VTBL.8
is the most powerful tool in NEON to swap bytes.
Loading 3x8 bytes to registers d0,d1,d2 would look like
R G B R G B R G | B R G B R G B R | G B R G B R G B |
0 1 2 3 4 5 6 7 8 9 a b c d e f .... 17
VTBL d3, { d0,d1,d2 }, d6 ;; select bytes to d3 from d0,d1,d2 based on d6
VTBL d4, { d0,d1,d2 }, d7
VTBL d5, { d0,d1,d2 }, d8
where d6,d7,d8 encode the positions to read in the new bytes. e.g. '0 1 2 3 4 5 6 7' for the original permutation and '0 2 1 3 5 4 6 8', '7 ...' to swap G and B. The constant vectors d6..d8 need to be loaded just once in the beginning of the routine.
Another possibility is to encode the following sequence with interleaved read;
VLD3.8 { d0,d1,d2 }, [r0] ; // Read R, G, B to separate registers
VLD3.8 { d3,d4,d5 }, [r0] ; // Make a second copy (or use some other instruction)

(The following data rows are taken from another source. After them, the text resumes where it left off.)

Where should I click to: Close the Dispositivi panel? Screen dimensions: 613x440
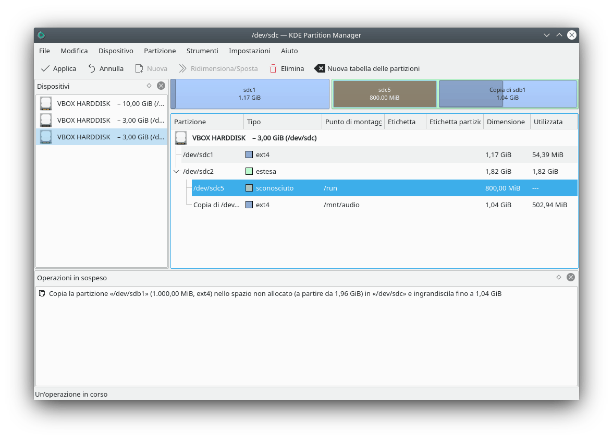(161, 86)
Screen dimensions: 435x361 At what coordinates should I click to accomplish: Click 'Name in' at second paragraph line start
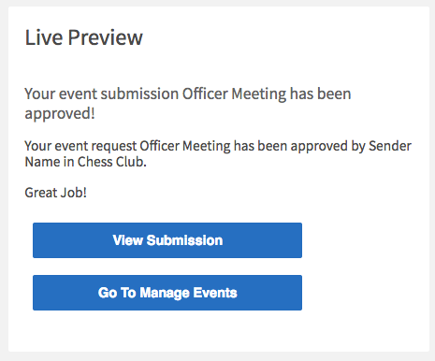point(50,162)
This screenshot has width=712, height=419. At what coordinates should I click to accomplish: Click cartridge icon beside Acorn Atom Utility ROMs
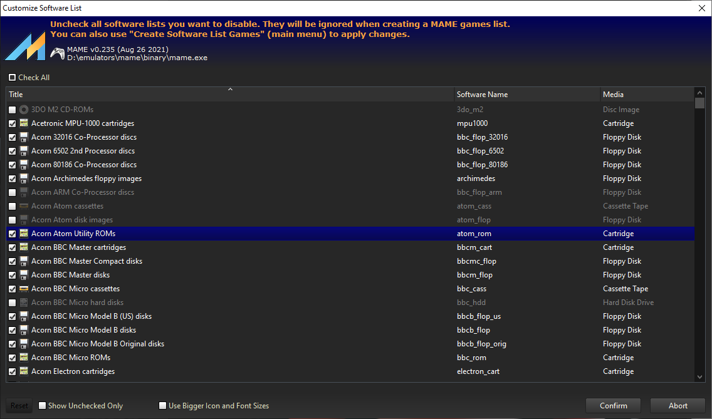(24, 234)
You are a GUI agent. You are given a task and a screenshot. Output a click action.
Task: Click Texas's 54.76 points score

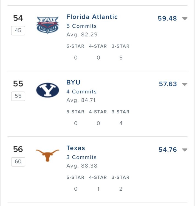pyautogui.click(x=168, y=150)
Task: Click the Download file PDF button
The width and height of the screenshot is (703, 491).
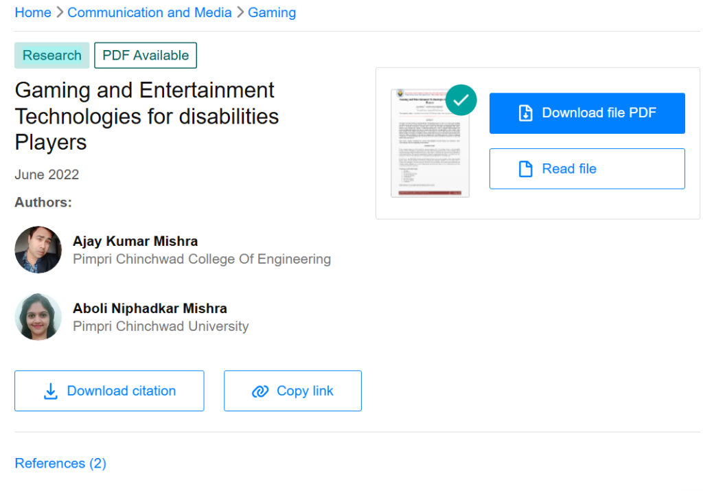Action: (x=587, y=113)
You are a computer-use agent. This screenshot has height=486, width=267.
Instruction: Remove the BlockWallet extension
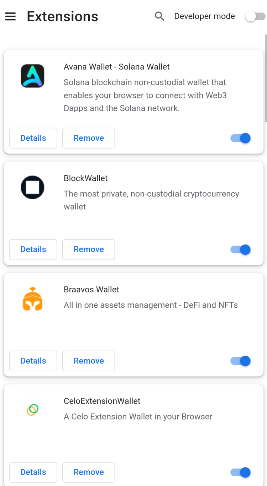pyautogui.click(x=89, y=249)
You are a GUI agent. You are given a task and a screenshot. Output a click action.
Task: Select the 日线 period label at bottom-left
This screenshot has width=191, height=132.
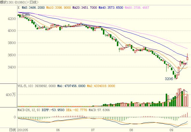[12, 129]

VBIT d3, d1, d6 ; // d3 is now either R or G
VBIT d4, d2, d7 ; // d4 is now either G or B
VBIT d5, d0, d8 ; // d5 is now either B or R
VBIT d0, d4, d9 ; // d0 is now R or (G or B)
VBIT d1, d5, d10 ; // d1 is now G or (B or R)
VBIT d2, d3, d11 ; // d2 is now B or (R or G)
Even though 6 registers for the condition codes are used in the example, 3 independent registers should be enough -- one can also use VBIF if reversed logic needs to be used.